Task objective: Retype word for word the line containing "Task: Click the blank scan page preview area" and each line that follows it in the records below, through the last one, with no pictures.

------------------------------------------------------------------------

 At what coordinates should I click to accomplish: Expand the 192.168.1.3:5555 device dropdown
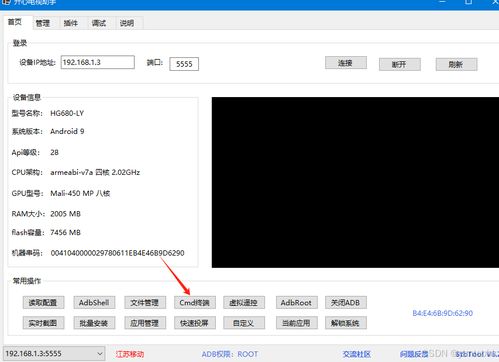click(54, 353)
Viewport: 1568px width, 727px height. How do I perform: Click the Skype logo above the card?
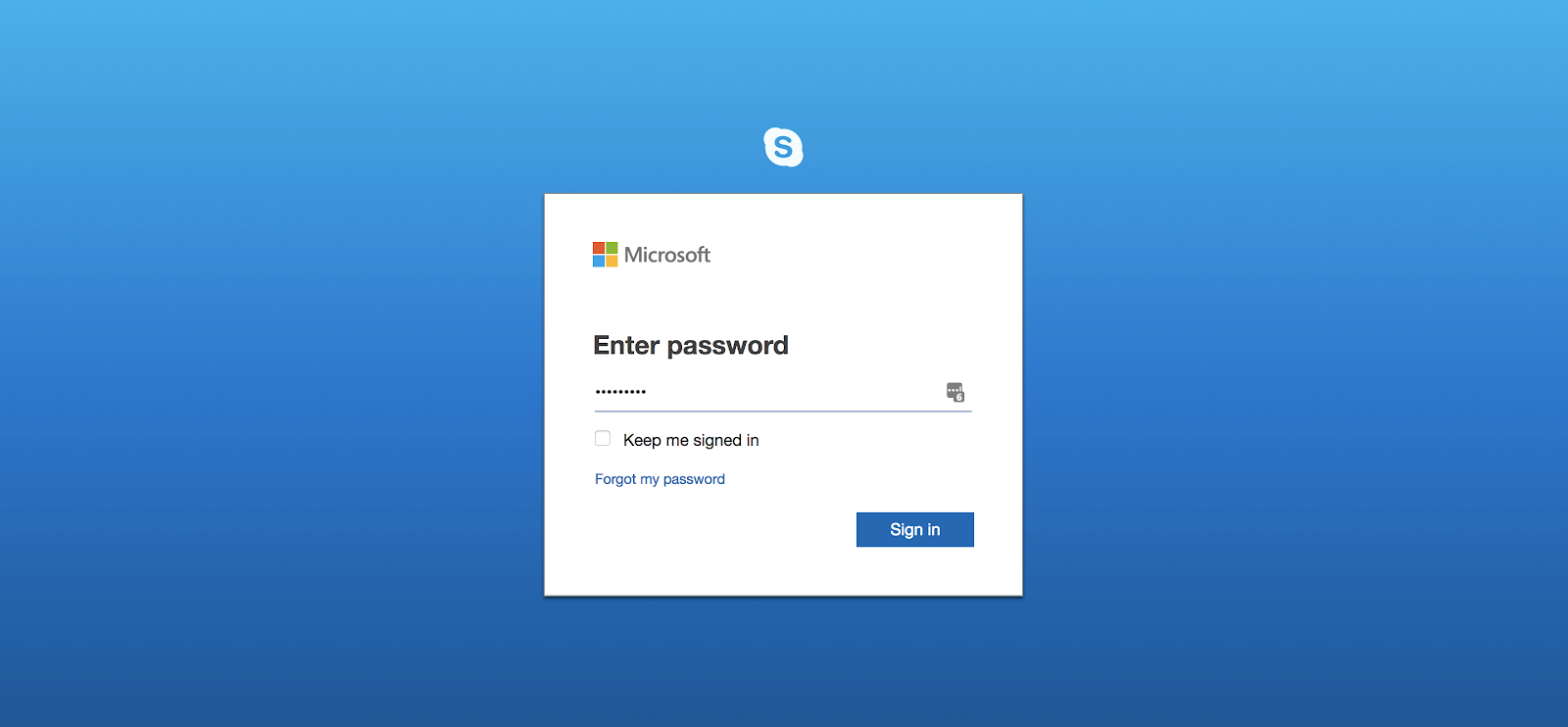pos(783,147)
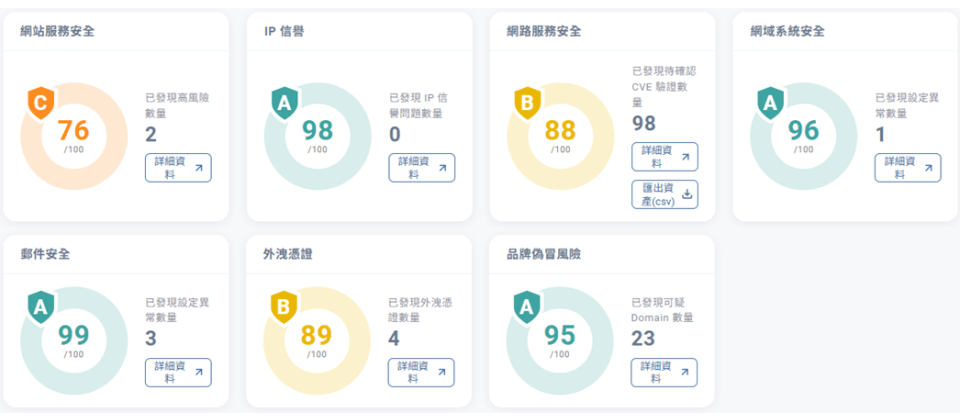The height and width of the screenshot is (420, 960).
Task: Click the 88 score donut chart
Action: [561, 133]
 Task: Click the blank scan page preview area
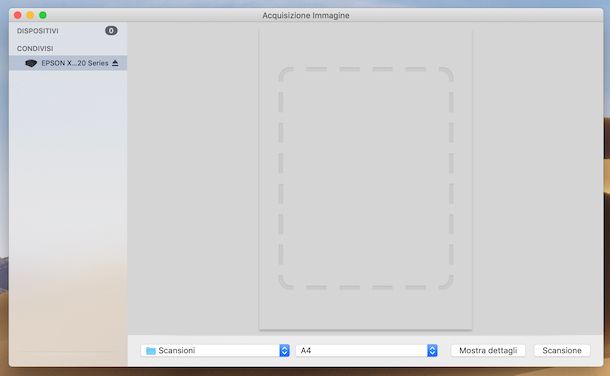pyautogui.click(x=366, y=179)
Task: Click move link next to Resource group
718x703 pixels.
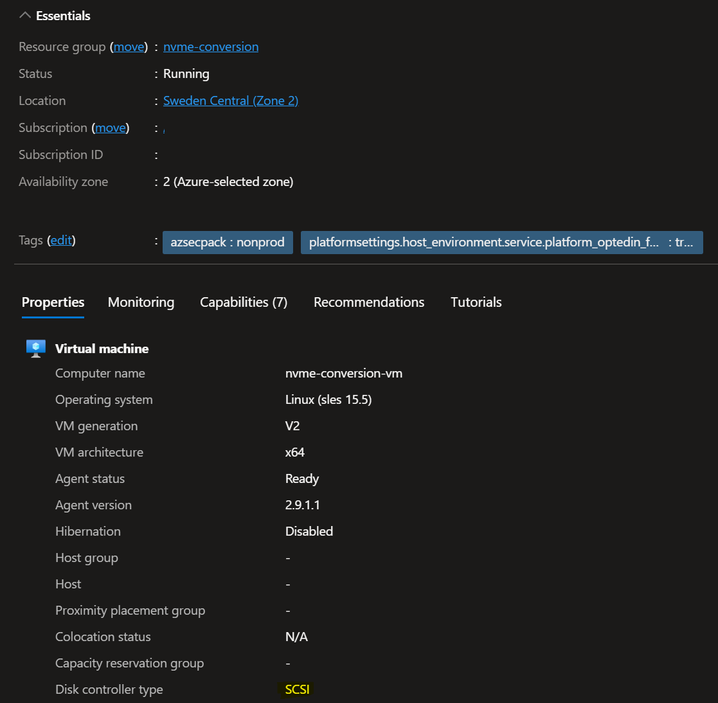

------------------------------------------------------------------------

Your solution:
 Task: Click the blank scan page preview area
pyautogui.click(x=366, y=179)
Task: Click move link next to Resource group
718x703 pixels.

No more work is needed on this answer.